In Connemara erlebten wir auch, wie in einem Pub spontan musiziert wurde. Ohne Vorankündigung holten einige Gäste ihre Instrumente hervor, und schon ging es los, mit jener Volksmusik, von der wir hofften, ihr überall zu begegnen. Schon auf dem Weg nach Connemara hatten wir Ausschau gehalten nach einer Gelegenheit, unverfälschte irische Klänge zu hören. Und in Ballina, im County Mayo, glaubten wir, fündig zu werden.

«Ein aufstrebendes Städtchen», beschrieb ich unsere Ankunft, «rüstet sich für den Anschluss an die moderne Zeit. Im Eingang der Stadt befindet sich ein Touristenbüro, das auf die gerade stattfindende Festivalwoche aufmerksam macht. Wir studieren das reiche Programm, stossen auf Angler- und Schwimmwettbewerbe, auf Spezialitätenlokale und Abendunterhaltungen, an denen swingende Combos und Popmusikbands zum Tanz aufspielen werden.

Vergeblich suchen wir im Programmheft nach einem originalen irischen Anlass, nach Volksmusik oder nach einer ‹Céili›, wie die irischen Volkstänze heissen. Der Auskunftsdame tut es leid: Gegenwärtig könne Ballina in dieser Hinsicht leider nichts bieten. Enttäuscht verlassen wir das geschäftige Städtchen und entfliehen dem verständlichen Bemühen der Iren, die neue Zeit nicht zu verpassen. Irland beginnt mit seiner Tradition zu brechen. Sie hat dem alten keltischen Land zwar ermöglicht, seinem Wesen treu zu bleiben, verbarrikadiert ihm aber den Weg in eine materiell bessere Zukunft.»

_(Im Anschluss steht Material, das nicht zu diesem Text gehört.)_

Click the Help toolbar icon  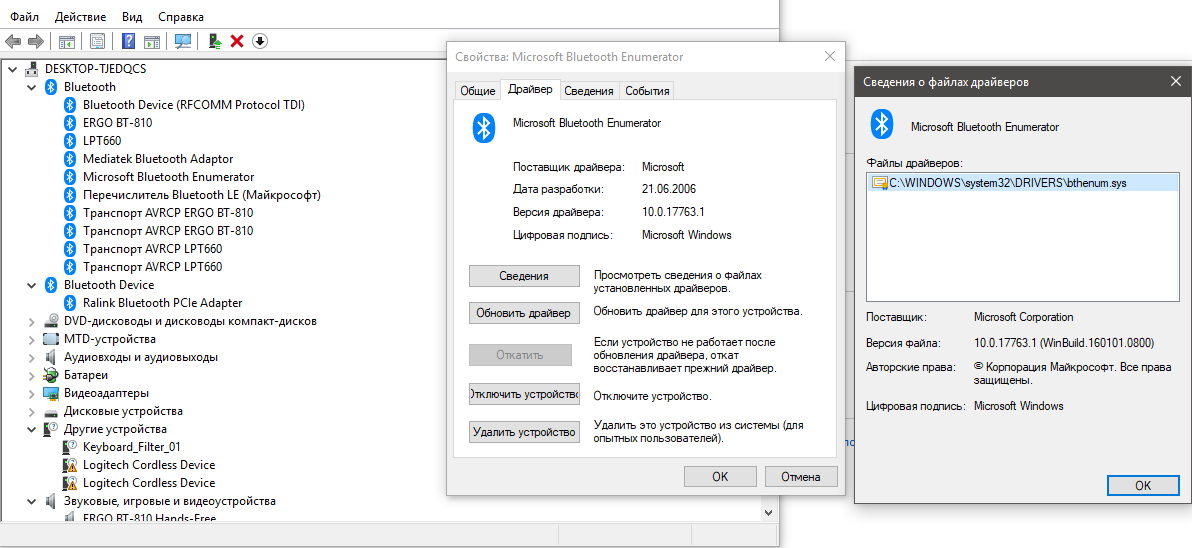[128, 41]
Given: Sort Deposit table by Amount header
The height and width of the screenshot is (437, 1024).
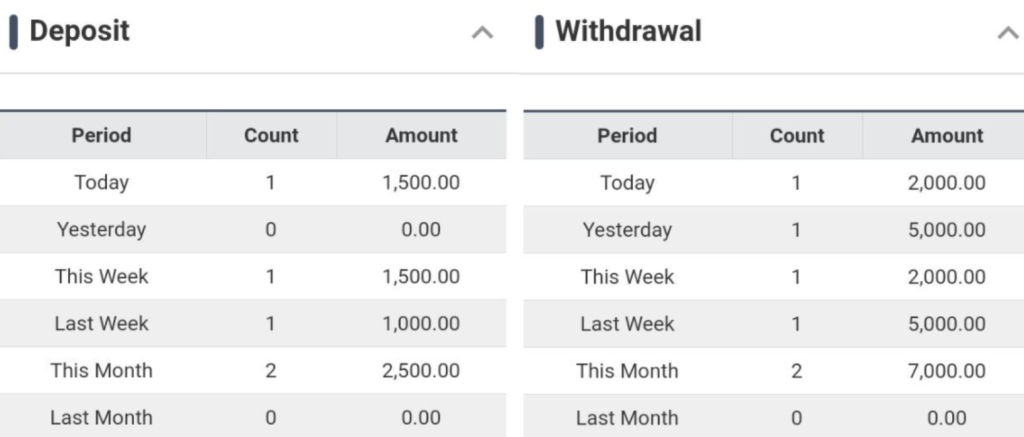Looking at the screenshot, I should [421, 136].
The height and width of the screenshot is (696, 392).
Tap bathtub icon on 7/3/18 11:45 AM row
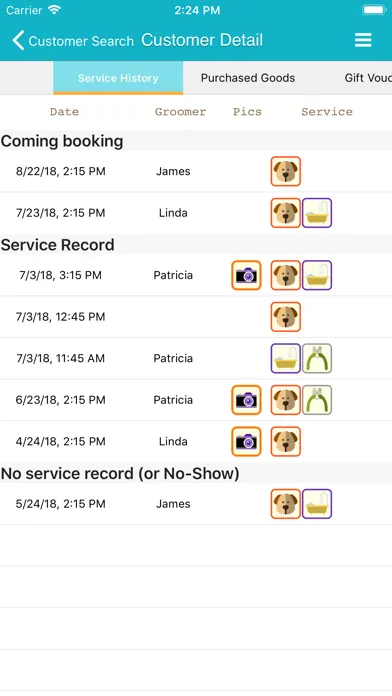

Schon damals, im Touristenbüro von Ballina, wurde mir klar, dass die Ursprünglichkeit, die mich an Irland so magisch anzog, von den Iren nicht konserviert werden durfte. Aber wie schon in Schottland zwei Jahre davor wollte ich mir das von Irland Erhoffte nicht nehmen lassen. Ich brauchte die grüne Insel als Gegengewicht zur Schweiz, und noch vor meiner Rückkehr schrieb ich ins Tagebuch: 

«Kein anderes Land hat mich je so bewegt wie Irland. Schon nach den ersten Tagen hier spürte ich, wieviel mir die irische Landschaft und die Mentalität ihrer Menschen zu sagen haben. Die grüne Insel war für mich nicht einfach ein Ferienziel, und sie wird mich nicht so schnell wieder loslassen: Zu viel Natürlichkeit, Echtheit und Ehrlichkeit ist ihr eigen.»

Meine Hymne auf Irland war ein Versprechen an mich, bald dahin zurückzukehren und noch viel tiefer in dieses Land einzutauchen. Doch nun war es Zeit, mit Elias zusammen nach Hause zu reisen. Per Autostopp erreichten wir Shannon, den Flugplatz, der früher einmal Bedeutung hatte, als die Flugzeuge nach Amerika, bevor sie das atlantische Meer überquerten, hier noch einmal auftanken mussten. Wir dagegen mussten bloss in die Schweiz zurückfliegen – zurück in das Land, das unsere Heimat war, von der ich mich aber so weit weg wie noch nie fühlte.